- [Task instructions]
Go to the line holding "Expand the view options dropdown arrow" in the entries below and write out exactly every line down to and including the line holding "Click the responsive".

+++ Supplied records +++

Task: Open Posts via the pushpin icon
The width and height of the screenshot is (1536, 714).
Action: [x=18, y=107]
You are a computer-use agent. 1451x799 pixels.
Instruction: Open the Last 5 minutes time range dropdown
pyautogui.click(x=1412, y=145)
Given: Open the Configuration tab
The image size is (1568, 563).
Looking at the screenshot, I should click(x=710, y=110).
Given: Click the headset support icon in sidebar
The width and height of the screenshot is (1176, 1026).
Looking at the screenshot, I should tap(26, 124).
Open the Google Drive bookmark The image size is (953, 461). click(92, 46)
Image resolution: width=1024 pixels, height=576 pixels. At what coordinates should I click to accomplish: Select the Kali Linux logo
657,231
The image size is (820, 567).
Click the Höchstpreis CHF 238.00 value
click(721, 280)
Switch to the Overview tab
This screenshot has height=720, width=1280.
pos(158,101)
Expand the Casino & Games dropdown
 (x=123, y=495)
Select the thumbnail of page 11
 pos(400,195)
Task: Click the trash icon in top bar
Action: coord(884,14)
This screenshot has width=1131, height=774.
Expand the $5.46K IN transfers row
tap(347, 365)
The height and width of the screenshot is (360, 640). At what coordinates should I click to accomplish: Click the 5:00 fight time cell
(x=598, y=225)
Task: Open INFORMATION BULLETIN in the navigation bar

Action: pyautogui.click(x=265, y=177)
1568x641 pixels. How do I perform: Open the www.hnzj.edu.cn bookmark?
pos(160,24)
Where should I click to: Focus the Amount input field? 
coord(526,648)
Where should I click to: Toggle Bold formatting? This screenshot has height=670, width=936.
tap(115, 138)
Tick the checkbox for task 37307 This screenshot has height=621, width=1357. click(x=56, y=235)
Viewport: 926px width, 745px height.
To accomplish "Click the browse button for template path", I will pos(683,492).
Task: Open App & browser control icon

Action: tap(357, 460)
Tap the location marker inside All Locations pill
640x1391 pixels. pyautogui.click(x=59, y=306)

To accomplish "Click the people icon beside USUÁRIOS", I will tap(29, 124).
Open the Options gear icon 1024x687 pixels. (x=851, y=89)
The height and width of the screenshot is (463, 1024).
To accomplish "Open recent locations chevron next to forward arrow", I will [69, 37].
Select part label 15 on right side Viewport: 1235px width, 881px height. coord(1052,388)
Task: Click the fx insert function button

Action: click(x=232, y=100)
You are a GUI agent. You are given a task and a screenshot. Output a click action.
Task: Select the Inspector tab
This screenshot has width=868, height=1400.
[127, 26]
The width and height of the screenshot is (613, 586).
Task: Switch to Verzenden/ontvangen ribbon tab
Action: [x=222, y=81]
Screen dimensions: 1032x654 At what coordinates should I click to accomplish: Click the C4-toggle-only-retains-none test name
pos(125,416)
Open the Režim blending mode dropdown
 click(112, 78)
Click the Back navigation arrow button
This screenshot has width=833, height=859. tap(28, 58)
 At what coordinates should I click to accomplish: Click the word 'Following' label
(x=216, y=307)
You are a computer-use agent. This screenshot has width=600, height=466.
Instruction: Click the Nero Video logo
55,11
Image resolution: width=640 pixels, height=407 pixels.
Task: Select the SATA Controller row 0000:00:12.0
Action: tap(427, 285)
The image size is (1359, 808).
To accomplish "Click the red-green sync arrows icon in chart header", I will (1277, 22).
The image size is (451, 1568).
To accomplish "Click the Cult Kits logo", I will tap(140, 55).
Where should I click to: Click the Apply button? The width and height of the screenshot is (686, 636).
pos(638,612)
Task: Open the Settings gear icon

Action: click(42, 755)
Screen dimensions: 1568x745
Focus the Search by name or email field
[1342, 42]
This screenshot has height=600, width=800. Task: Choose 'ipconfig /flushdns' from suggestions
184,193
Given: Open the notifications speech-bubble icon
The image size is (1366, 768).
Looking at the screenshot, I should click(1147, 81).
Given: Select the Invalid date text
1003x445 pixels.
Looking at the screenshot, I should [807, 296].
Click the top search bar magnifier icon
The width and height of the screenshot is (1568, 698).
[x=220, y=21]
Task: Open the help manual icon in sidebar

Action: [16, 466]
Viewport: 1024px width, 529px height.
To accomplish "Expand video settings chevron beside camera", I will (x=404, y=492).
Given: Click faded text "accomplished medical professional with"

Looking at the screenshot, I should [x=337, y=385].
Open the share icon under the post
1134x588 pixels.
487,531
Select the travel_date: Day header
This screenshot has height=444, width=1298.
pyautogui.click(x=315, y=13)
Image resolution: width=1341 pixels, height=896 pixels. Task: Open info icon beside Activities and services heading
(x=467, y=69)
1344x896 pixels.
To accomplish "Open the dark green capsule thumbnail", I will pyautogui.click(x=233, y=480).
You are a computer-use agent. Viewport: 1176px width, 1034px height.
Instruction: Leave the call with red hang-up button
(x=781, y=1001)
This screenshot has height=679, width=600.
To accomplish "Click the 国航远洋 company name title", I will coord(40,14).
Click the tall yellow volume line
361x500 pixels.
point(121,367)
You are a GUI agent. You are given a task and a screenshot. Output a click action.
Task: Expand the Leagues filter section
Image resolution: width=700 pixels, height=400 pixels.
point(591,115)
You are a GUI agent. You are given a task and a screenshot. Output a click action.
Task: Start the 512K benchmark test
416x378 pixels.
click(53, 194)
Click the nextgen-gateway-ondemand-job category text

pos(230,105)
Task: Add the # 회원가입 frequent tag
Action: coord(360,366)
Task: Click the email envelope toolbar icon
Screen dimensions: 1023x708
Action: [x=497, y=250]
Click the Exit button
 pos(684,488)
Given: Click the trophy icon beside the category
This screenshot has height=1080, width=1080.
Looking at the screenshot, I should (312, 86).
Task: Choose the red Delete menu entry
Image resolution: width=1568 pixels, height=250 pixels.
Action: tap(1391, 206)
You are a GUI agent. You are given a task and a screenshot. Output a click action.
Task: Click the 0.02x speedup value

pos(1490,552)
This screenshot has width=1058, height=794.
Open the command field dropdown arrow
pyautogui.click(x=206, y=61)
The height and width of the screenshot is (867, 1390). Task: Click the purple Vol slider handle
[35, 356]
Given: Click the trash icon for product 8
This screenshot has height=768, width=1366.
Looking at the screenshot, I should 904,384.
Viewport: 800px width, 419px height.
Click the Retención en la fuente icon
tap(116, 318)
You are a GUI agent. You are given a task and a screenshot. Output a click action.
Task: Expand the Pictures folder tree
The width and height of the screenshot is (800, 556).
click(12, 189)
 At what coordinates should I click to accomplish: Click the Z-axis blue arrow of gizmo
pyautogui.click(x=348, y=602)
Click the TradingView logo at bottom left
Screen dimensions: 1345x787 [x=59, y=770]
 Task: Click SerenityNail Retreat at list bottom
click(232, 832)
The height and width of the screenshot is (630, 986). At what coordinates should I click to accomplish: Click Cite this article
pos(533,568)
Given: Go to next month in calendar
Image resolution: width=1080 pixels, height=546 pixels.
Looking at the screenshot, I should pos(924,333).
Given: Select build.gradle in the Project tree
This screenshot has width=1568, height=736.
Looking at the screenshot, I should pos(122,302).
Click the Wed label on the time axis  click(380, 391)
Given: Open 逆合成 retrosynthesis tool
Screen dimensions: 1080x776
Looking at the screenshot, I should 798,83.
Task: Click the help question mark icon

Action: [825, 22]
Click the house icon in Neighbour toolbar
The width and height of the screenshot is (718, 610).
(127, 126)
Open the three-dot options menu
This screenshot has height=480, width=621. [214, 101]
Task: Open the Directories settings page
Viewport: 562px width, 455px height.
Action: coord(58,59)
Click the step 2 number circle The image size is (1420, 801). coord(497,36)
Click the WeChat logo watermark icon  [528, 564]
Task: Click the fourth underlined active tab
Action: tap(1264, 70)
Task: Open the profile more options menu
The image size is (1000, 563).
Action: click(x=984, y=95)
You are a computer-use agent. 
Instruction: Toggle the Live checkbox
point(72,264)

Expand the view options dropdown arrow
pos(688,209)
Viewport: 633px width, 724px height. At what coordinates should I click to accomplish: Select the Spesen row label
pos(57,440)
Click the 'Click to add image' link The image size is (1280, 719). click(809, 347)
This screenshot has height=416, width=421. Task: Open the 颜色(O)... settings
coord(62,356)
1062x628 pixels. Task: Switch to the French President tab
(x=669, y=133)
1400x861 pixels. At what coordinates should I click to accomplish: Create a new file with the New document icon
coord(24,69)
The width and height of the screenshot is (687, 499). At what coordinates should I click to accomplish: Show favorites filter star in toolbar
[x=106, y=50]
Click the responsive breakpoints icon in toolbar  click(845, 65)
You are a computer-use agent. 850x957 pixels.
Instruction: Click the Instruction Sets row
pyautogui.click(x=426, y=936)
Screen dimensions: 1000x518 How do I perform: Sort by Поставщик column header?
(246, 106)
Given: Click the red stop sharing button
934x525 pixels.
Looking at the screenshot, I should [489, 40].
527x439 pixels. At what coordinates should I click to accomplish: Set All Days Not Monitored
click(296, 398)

+++

- [Expected answer]
Expand the view options dropdown arrow
pos(688,209)
Viewport: 633px width, 724px height. At what coordinates should I click to accomplish: Select the Spesen row label
pos(57,440)
Click the 'Click to add image' link The image size is (1280, 719). click(809, 347)
This screenshot has height=416, width=421. Task: Open the 颜色(O)... settings
coord(62,356)
1062x628 pixels. Task: Switch to the French President tab
(x=669, y=133)
1400x861 pixels. At what coordinates should I click to accomplish: Create a new file with the New document icon
coord(24,69)
The width and height of the screenshot is (687, 499). At what coordinates should I click to accomplish: Show favorites filter star in toolbar
[x=106, y=50]
Click the responsive breakpoints icon in toolbar  click(845, 65)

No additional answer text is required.